- [YOUR INSTRUCTIONS]: Return, from the listing that follows, each line containing the word "Осетии".

- [MATERIAL PROVIDED]:
--
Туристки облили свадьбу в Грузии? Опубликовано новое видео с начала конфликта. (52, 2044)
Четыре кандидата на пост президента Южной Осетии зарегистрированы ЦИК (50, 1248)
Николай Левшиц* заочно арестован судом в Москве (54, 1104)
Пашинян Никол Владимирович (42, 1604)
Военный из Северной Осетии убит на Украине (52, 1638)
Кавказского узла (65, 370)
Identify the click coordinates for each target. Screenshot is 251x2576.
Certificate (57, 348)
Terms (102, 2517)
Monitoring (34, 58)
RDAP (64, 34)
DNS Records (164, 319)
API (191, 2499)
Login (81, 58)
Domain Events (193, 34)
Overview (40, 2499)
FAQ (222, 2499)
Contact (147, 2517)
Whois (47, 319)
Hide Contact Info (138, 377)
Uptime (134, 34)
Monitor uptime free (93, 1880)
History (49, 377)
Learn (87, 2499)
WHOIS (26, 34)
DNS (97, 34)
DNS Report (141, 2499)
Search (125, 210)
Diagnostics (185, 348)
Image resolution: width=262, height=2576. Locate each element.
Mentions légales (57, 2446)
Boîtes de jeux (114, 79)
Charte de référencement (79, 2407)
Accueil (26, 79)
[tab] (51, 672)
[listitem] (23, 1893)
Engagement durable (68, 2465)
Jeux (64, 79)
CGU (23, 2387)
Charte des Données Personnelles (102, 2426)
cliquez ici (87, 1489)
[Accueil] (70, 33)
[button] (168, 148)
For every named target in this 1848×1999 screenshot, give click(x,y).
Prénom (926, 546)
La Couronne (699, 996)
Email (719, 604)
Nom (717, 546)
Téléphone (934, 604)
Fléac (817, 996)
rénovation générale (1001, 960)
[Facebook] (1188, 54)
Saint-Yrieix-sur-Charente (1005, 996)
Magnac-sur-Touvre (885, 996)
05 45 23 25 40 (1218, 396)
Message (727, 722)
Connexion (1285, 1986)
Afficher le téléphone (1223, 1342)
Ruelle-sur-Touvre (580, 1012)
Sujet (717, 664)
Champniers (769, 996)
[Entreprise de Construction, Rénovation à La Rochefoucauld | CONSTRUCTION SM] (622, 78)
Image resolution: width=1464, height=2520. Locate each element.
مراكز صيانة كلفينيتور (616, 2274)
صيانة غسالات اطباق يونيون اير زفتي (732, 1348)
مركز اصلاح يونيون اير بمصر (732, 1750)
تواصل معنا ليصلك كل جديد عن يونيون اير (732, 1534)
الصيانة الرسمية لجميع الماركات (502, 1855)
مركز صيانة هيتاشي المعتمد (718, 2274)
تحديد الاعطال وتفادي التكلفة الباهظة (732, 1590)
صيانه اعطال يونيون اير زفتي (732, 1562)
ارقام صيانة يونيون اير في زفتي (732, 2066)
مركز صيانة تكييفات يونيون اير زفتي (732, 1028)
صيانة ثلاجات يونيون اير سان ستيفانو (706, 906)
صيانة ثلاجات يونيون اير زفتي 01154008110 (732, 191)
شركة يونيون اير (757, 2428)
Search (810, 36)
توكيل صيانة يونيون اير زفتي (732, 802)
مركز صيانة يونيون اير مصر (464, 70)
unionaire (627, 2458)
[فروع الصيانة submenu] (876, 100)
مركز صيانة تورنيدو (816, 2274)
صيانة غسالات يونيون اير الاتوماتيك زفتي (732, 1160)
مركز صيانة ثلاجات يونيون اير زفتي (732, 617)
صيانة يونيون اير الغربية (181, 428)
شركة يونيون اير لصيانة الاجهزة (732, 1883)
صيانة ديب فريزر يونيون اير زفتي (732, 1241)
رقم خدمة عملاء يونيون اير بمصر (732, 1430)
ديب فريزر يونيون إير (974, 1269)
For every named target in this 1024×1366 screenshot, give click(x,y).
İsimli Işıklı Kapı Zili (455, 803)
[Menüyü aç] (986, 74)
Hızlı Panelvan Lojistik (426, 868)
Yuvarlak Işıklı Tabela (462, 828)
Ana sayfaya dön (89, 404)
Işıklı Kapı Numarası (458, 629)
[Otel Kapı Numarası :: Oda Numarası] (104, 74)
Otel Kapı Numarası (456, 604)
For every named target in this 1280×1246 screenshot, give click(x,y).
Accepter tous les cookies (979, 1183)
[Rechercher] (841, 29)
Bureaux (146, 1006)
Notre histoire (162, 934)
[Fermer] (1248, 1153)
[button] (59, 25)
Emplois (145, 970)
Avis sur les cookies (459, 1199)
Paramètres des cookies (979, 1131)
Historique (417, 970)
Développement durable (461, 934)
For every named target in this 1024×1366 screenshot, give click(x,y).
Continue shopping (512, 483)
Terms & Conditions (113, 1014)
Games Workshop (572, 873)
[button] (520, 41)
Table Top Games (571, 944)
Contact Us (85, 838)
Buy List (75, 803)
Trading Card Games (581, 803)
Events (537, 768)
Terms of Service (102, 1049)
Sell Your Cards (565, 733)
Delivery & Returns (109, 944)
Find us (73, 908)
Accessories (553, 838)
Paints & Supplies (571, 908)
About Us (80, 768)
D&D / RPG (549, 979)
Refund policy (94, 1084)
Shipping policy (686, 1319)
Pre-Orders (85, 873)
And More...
--
- [YOUR SOLUTION]:
Четыре кандидата на пост президента Южной Осетии зарегистрированы ЦИК (50, 1248)
Военный из Северной Осетии убит на Украине (52, 1638)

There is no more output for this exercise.